In the listing below, the lines starting at the line with "Image resolution: width=311" and ending at the line with "Given: Select the bottom Home tab" are to be output verbatim. Images stay out of the copy.

[Dataset content — start]

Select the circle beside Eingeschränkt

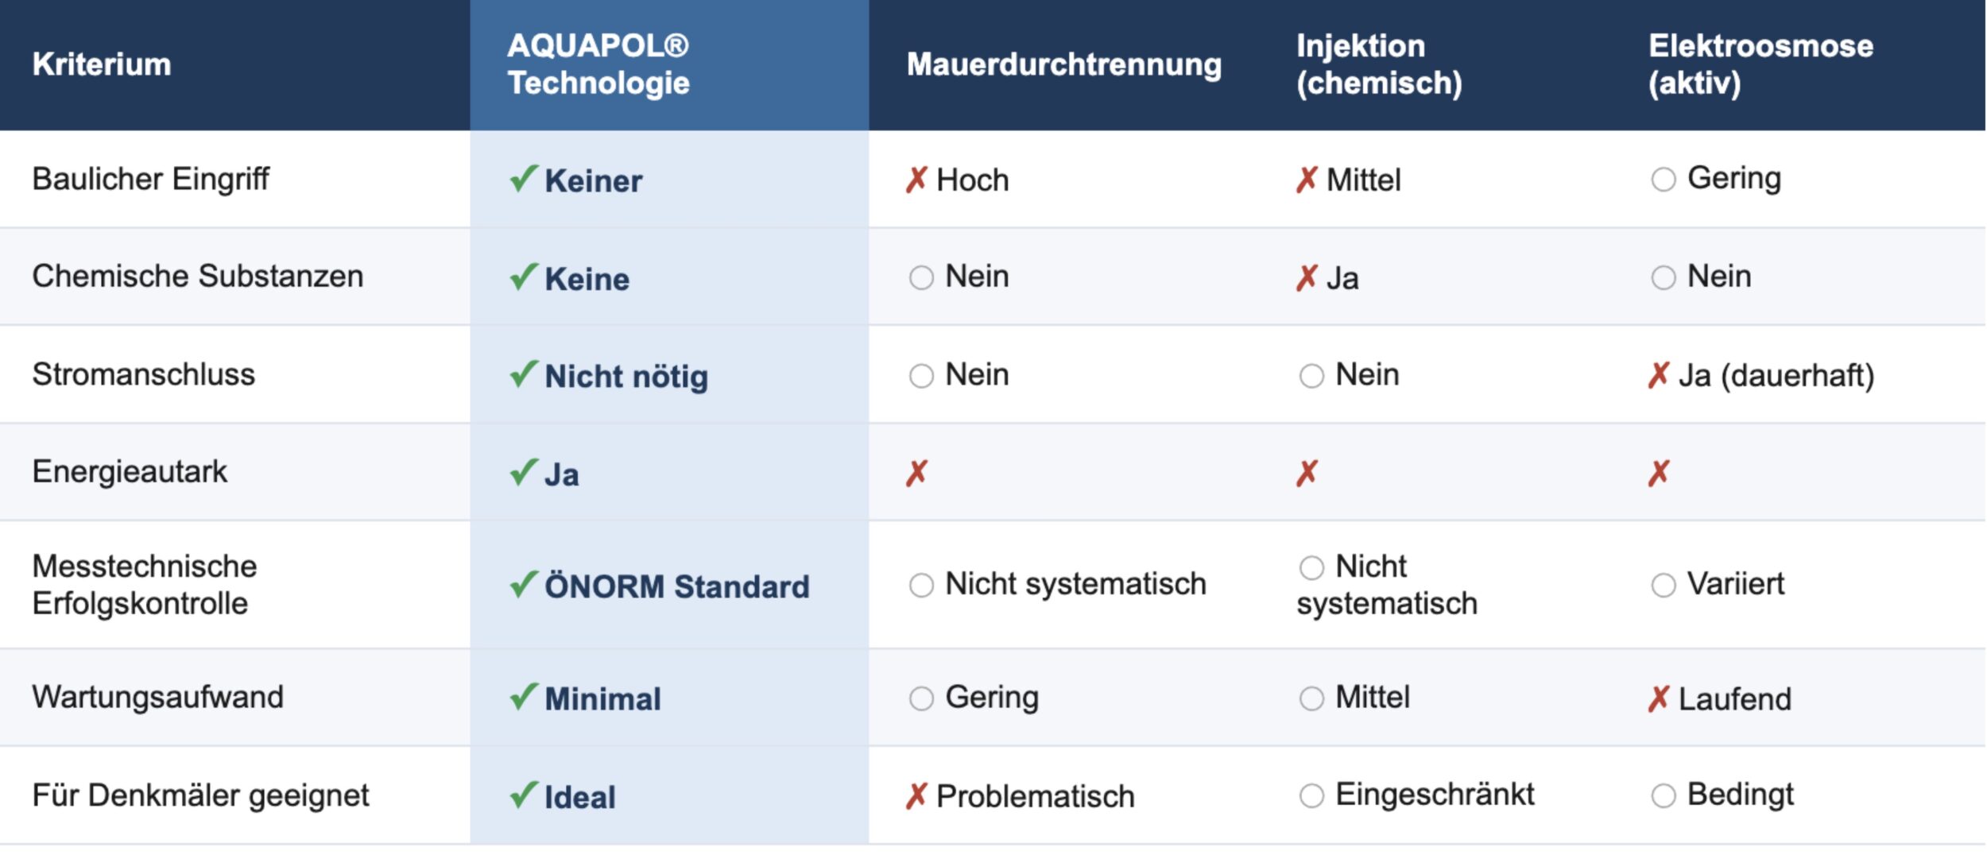coord(1311,795)
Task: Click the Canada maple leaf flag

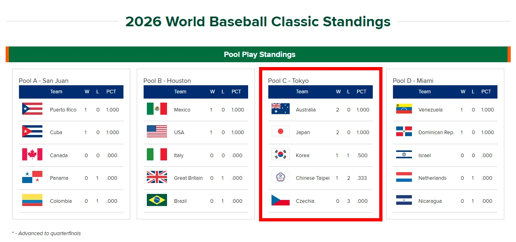Action: coord(32,155)
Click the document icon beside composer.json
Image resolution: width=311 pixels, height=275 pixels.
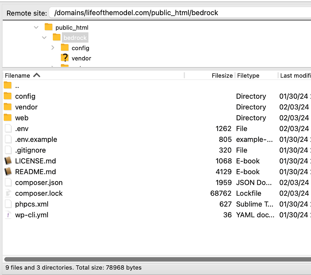point(8,182)
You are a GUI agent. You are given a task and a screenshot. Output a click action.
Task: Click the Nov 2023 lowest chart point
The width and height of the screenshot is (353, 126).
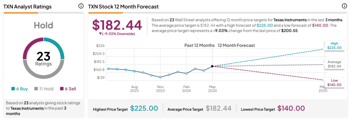[x=160, y=77]
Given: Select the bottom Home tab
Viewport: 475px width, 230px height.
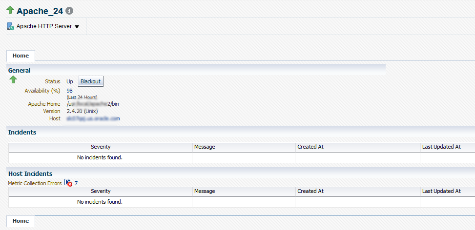Looking at the screenshot, I should (x=21, y=221).
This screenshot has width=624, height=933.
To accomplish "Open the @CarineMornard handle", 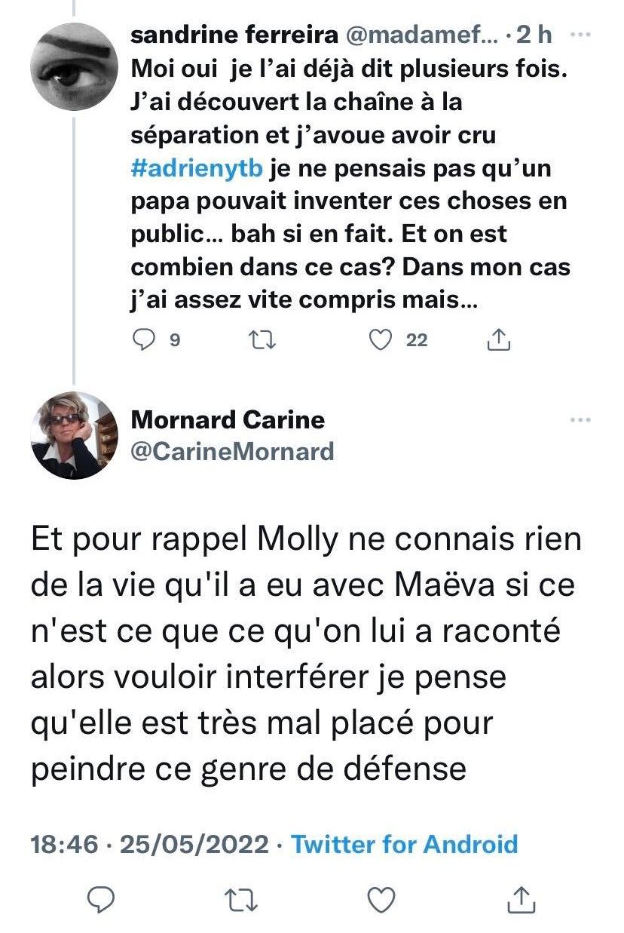I will 232,451.
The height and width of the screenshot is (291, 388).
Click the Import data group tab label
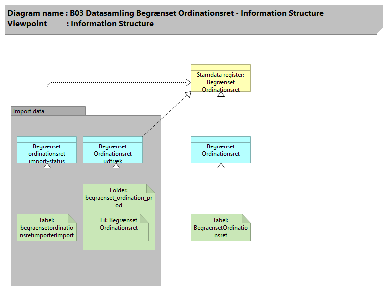(29, 111)
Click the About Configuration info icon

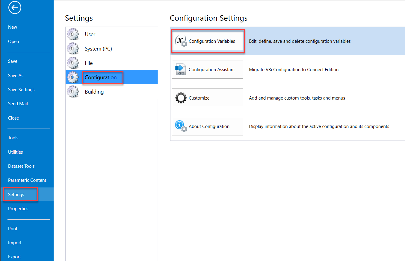[x=181, y=126]
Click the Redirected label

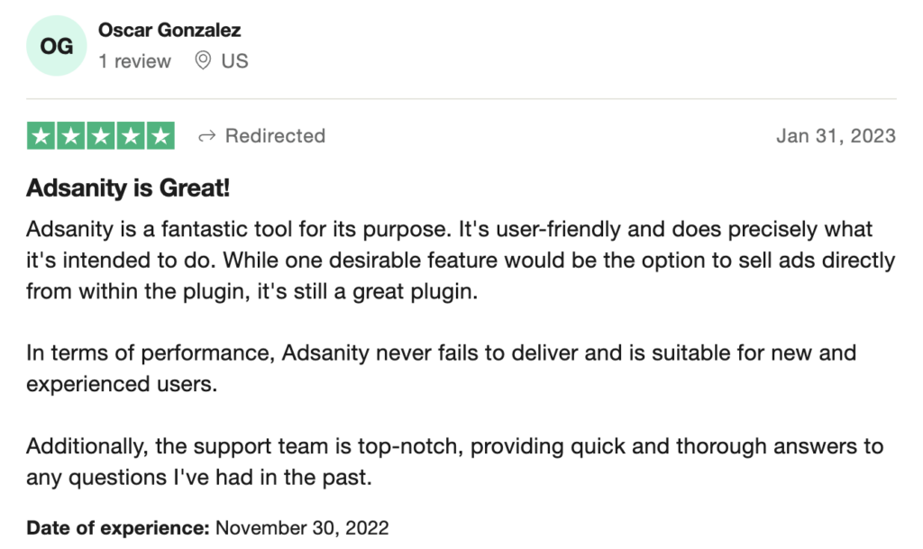[276, 136]
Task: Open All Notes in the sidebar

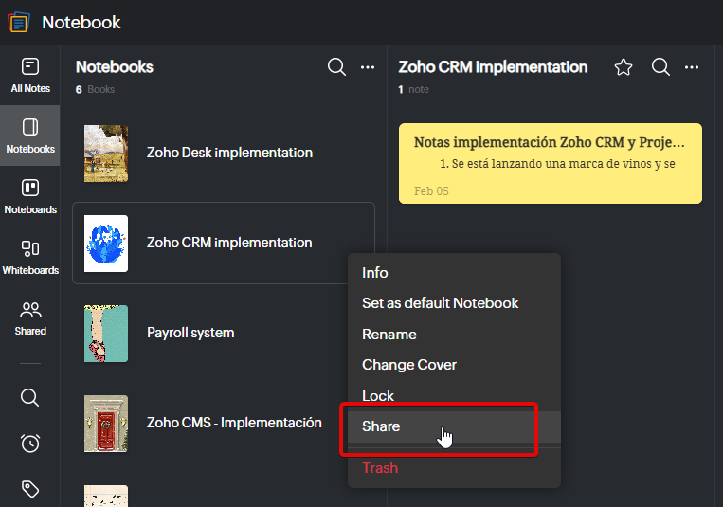Action: 29,75
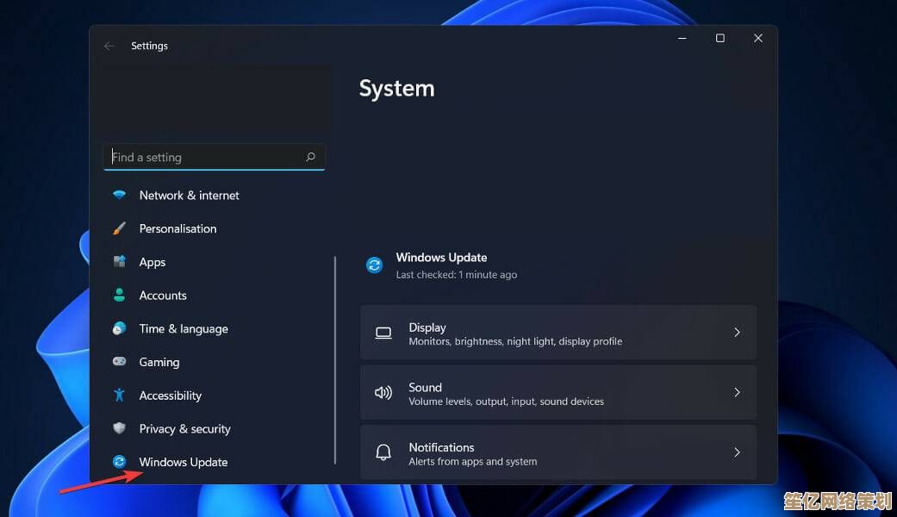Click the Time & language globe icon
897x517 pixels.
119,328
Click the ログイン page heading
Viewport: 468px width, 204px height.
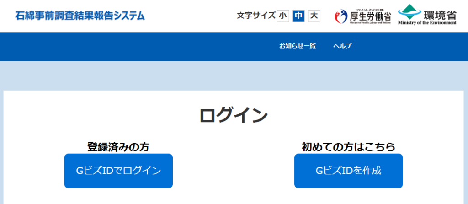(x=234, y=115)
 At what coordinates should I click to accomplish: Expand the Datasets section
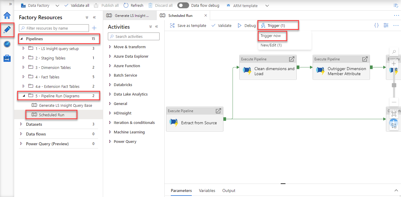21,124
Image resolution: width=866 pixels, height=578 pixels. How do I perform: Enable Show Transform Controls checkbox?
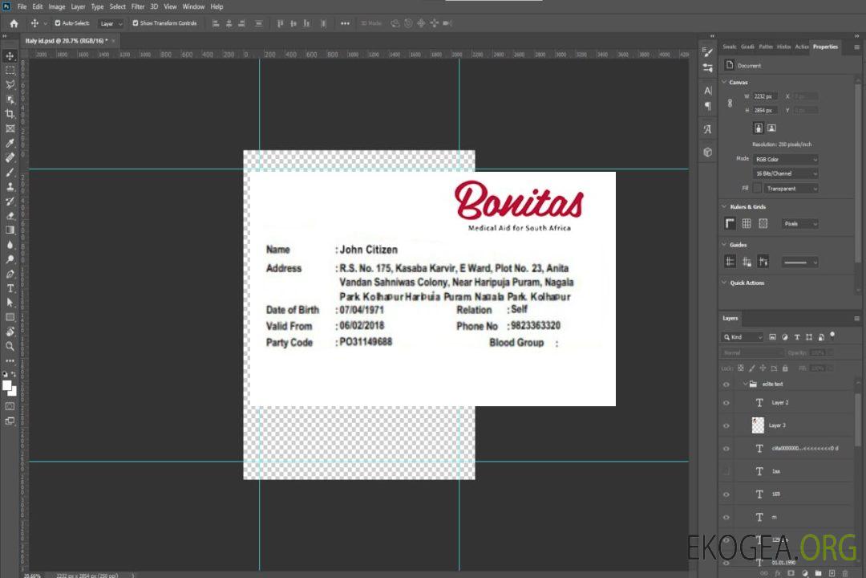(136, 23)
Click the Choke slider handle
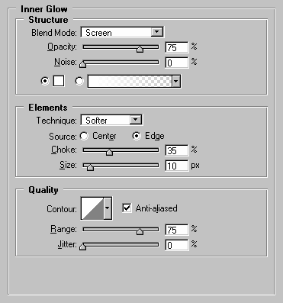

[Dataset content — finish]

= Solution =
Image resolution: width=311 pixels, height=275 pixels.
point(8,182)
You are a GUI agent. You are given a task and a screenshot. Output a click action.
Task: Click the Nov 2023 lowest chart point
The width and height of the screenshot is (353, 126).
[x=160, y=77]
Given: Select the bottom Home tab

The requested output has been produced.